(EXERCISE DETAILS): Write down, word for word, the part of the passage on debt relief below that opens with the words containing "The millennium celebrates" and closes with "them real freedom.".

(READING PASSAGE):
The motivation for debt relief arose from the belief that Israel has been rescued from slavery in Egypt by a caring God. This God challenged the people of Israel to build a community marked by bonds of mutual support. There could be no genuine community if a small proportion of the population owned most of the land and exploited the starving masses at every turn.

Because Israel had experienced Yahweh's compassion it is understandable that the laws governing lending would be sensitive to the plight of debtors. Exodus 22:25 warns creditors that they must not impoverish the poor and worsen their plight.

"If you lend money to any of my people, to any poor man among you, you must not play the usurer with him; you must not demand interest from him (Ex 22: 24-25)."

The millennium celebrates the 2,000th anniversary of the birth of Jesus. The harsh socio-economic realities that obtained in Roman-occupied Palestine at the time of Jesus were marked by indebtedness, widespread begging and slavery. Poor country people had to hire out their labour every day just to stay alive.

Given this context, Jesus's preaching was good news for the poor. The second petition in the Lord's Prayer in Matthew's gospel asks to forgive us our debts, as we have forgiven those who are in debt to us (Matt 6: 12). Jesus was well aware that cancelling debts freed poor people from total economic dependence and gave them real freedom.

(DATA):
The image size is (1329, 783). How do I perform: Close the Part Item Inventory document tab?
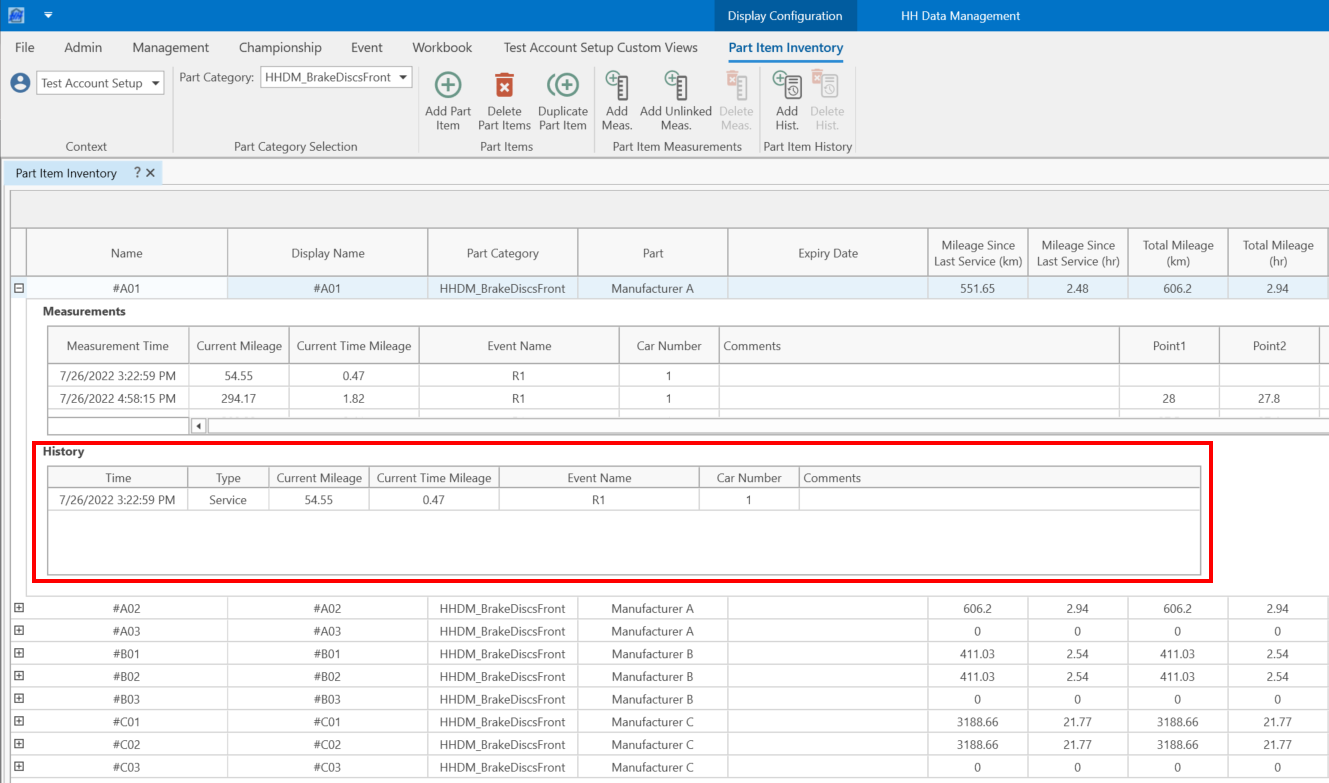pos(151,173)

(CORRECT RESULT):
The millennium celebrates the 2,000th anniversary of the birth of Jesus. The harsh socio-economic realities that obtained in Roman-occupied Palestine at the time of Jesus were marked by indebtedness, widespread begging and slavery. Poor country people had to hire out their labour every day just to stay alive.

Given this context, Jesus's preaching was good news for the poor. The second petition in the Lord's Prayer in Matthew's gospel asks to forgive us our debts, as we have forgiven those who are in debt to us (Matt 6: 12). Jesus was well aware that cancelling debts freed poor people from total economic dependence and gave them real freedom.